╭──
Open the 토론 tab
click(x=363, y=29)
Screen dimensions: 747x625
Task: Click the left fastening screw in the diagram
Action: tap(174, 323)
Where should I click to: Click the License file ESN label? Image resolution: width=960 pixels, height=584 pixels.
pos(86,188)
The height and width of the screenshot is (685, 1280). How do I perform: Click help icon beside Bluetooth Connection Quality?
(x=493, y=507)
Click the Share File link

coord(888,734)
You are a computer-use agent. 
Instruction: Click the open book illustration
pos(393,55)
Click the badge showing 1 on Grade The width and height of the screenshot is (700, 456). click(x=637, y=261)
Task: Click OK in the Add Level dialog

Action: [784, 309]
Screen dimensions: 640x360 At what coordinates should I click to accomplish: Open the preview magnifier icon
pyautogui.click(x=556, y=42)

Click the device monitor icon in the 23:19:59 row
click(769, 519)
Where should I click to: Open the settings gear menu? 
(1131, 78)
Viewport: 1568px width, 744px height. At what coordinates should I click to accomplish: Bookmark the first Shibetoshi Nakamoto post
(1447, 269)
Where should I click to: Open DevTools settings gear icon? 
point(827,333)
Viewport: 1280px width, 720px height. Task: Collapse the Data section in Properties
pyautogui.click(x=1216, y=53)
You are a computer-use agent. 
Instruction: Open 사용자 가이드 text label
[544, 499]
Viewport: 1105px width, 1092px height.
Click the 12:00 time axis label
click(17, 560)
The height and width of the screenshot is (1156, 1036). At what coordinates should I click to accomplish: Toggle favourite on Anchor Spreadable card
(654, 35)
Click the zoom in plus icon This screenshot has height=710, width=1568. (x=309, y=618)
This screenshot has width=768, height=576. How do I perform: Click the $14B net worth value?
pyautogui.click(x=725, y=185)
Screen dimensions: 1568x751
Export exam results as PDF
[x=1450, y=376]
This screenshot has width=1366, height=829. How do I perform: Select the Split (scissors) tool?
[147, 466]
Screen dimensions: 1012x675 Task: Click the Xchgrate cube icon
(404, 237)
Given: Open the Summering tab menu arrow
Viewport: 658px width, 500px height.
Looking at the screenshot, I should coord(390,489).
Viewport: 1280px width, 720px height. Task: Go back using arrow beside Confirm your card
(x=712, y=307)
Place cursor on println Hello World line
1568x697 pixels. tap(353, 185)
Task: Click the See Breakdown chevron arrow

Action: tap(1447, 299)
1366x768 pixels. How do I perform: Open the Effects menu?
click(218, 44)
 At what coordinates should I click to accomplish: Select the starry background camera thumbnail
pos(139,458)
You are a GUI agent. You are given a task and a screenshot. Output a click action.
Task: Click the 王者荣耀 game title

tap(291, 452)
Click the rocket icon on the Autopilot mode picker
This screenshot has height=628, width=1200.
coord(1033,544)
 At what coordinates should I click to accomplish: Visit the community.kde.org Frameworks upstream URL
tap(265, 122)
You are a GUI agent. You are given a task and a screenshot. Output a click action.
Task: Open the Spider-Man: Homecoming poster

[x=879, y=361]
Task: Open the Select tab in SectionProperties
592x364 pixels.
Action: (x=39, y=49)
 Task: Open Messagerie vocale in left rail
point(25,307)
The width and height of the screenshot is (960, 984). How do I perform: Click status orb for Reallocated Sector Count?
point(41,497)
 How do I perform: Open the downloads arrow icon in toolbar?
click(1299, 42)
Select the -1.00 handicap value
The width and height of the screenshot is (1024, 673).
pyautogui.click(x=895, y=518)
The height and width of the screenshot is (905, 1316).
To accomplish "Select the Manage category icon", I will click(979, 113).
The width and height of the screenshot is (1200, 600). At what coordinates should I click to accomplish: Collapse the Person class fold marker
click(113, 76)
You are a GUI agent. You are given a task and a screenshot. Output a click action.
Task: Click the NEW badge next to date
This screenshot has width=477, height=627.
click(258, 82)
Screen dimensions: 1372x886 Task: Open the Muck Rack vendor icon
╰──
[DIRECTION]: Could you rewrite all the records above, swapping every "Where should I click to" for "Which spot should I click to" and leaving everything else unchanged?

[WORKED ANSWER]:
Open the 토론 tab
click(x=363, y=29)
Screen dimensions: 747x625
Task: Click the left fastening screw in the diagram
Action: tap(174, 323)
Which spot should I click to: Click the License file ESN label? Image resolution: width=960 pixels, height=584 pixels.
pos(86,188)
The height and width of the screenshot is (685, 1280). How do I perform: Click help icon beside Bluetooth Connection Quality?
(x=493, y=507)
Click the Share File link

coord(888,734)
You are a computer-use agent. 
Instruction: Click the open book illustration
pos(393,55)
Click the badge showing 1 on Grade The width and height of the screenshot is (700, 456). click(x=637, y=261)
Task: Click OK in the Add Level dialog

Action: [784, 309]
Screen dimensions: 640x360 At what coordinates should I click to accomplish: Open the preview magnifier icon
pyautogui.click(x=556, y=42)

Click the device monitor icon in the 23:19:59 row
click(769, 519)
Which spot should I click to: Open the settings gear menu? 
(1131, 78)
Viewport: 1568px width, 744px height. At what coordinates should I click to accomplish: Bookmark the first Shibetoshi Nakamoto post
(1447, 269)
Which spot should I click to: Open DevTools settings gear icon? 
point(827,333)
Viewport: 1280px width, 720px height. Task: Collapse the Data section in Properties
pyautogui.click(x=1216, y=53)
You are a computer-use agent. 
Instruction: Open 사용자 가이드 text label
[544, 499]
Viewport: 1105px width, 1092px height.
Click the 12:00 time axis label
click(17, 560)
The height and width of the screenshot is (1156, 1036). At what coordinates should I click to accomplish: Toggle favourite on Anchor Spreadable card
(654, 35)
Click the zoom in plus icon This screenshot has height=710, width=1568. (x=309, y=618)
This screenshot has width=768, height=576. How do I perform: Click the $14B net worth value?
pyautogui.click(x=725, y=185)
Screen dimensions: 1568x751
Export exam results as PDF
[x=1450, y=376]
This screenshot has width=1366, height=829. How do I perform: Select the Split (scissors) tool?
[147, 466]
Screen dimensions: 1012x675 Task: Click the Xchgrate cube icon
(404, 237)
Given: Open the Summering tab menu arrow
Viewport: 658px width, 500px height.
Looking at the screenshot, I should coord(390,489).
Viewport: 1280px width, 720px height. Task: Go back using arrow beside Confirm your card
(x=712, y=307)
Place cursor on println Hello World line
1568x697 pixels. tap(353, 185)
Task: Click the See Breakdown chevron arrow

Action: tap(1447, 299)
1366x768 pixels. How do I perform: Open the Effects menu?
click(218, 44)
 At what coordinates should I click to accomplish: Select the starry background camera thumbnail
pos(139,458)
You are a GUI agent. You are given a task and a screenshot. Output a click action.
Task: Click the 王者荣耀 game title

tap(291, 452)
Click the rocket icon on the Autopilot mode picker
This screenshot has height=628, width=1200.
coord(1033,544)
 At what coordinates should I click to accomplish: Visit the community.kde.org Frameworks upstream URL
tap(265, 122)
You are a GUI agent. You are given a task and a screenshot. Output a click action.
Task: Open the Spider-Man: Homecoming poster

[x=879, y=361]
Task: Open the Select tab in SectionProperties
592x364 pixels.
Action: (x=39, y=49)
 Task: Open Messagerie vocale in left rail
point(25,307)
The width and height of the screenshot is (960, 984). How do I perform: Click status orb for Reallocated Sector Count?
point(41,497)
 How do I perform: Open the downloads arrow icon in toolbar?
click(1299, 42)
Select the -1.00 handicap value
The width and height of the screenshot is (1024, 673).
pyautogui.click(x=895, y=518)
The height and width of the screenshot is (905, 1316).
To accomplish "Select the Manage category icon", I will click(979, 113).
The width and height of the screenshot is (1200, 600). At what coordinates should I click to accomplish: Collapse the Person class fold marker
click(113, 76)
You are a GUI agent. You are given a task and a screenshot. Output a click action.
Task: Click the NEW badge next to date
This screenshot has width=477, height=627.
click(258, 82)
Screen dimensions: 1372x886 Task: Open the Muck Rack vendor icon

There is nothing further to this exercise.